> [Objective A]: Please return the passage of the forum thread about the Taurus PT 738 that opens with the words containing "1. Who made" and closes with "(Sep 1, 2011)".
> [Objective B]: In the thread about the Taurus PT 738 magazines, where do the new clips stop when pushed into the gun?
> [Objective C]: Decide whether each statement agrees with the PT 738 forum thread, giving yes or no and quoting the words that settle it: (i) The new clips are factory clips. (ii) The original poster ordered the new clips directly from Taurus. (iii) Both magazines that came with the gun work fine.

> [Excerpt provided]:
# taurus pt 738 380 clip will not slide into gun



## fonedog (Oct 31, 2012)

I have a pt 738 .380, it came with two factory mag's. They both work fine and the gun runs fine. I decided to order two new clips from a major distributor. Both of the new clips fail to slide into the gun. They are stopping at the release tab. I can make them slide all the way in by pressing the clip release and pushing them in, this is however not a permanant solution. The new are factory clips. Has anyone else had this issue and how was it resolved. Has the manufacture had a quality issue. 
thanks


----------



## Steve M1911A1 (Feb 6, 2008)

1. Who made the malfunctioning magazines? Taurus? Triple K? Some other maker?
2. If the new magazines are pushed past the release and all the way in, when you press the release again do they fall out of their own weight? Or do you have to pull them out?
3. When the new magazines are pushed all the way in, and you fire the pistol, do they feed cartridges correctly? Or do they cause occasional jams?

Finally, is it possible that there are two different models or iterations of your PT738 pistol, and the new magazines are for the other iteration?


----------



## berettatoter (Sep 1, 2011)

> [Extracted entries]:
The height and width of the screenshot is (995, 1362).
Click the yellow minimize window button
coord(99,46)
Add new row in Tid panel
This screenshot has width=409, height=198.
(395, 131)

> [Problem solution A]:
1. Who made the malfunctioning magazines? Taurus? Triple K? Some other maker?
2. If the new magazines are pushed past the release and all the way in, when you press the release again do they fall out of their own weight? Or do you have to pull them out?
3. When the new magazines are pushed all the way in, and you fire the pistol, do they feed cartridges correctly? Or do they cause occasional jams?

Finally, is it possible that there are two different models or iterations of your PT738 pistol, and the new magazines are for the other iteration?


----------



## berettatoter (Sep 1, 2011)

> [Problem solution B]: They stop at the release tab.

> [Problem solution C]:
(i) Yes: "The new are factory clips."
(ii) No: "I decided to order two new clips from a major distributor."
(iii) Yes: "They both work fine and the gun runs fine."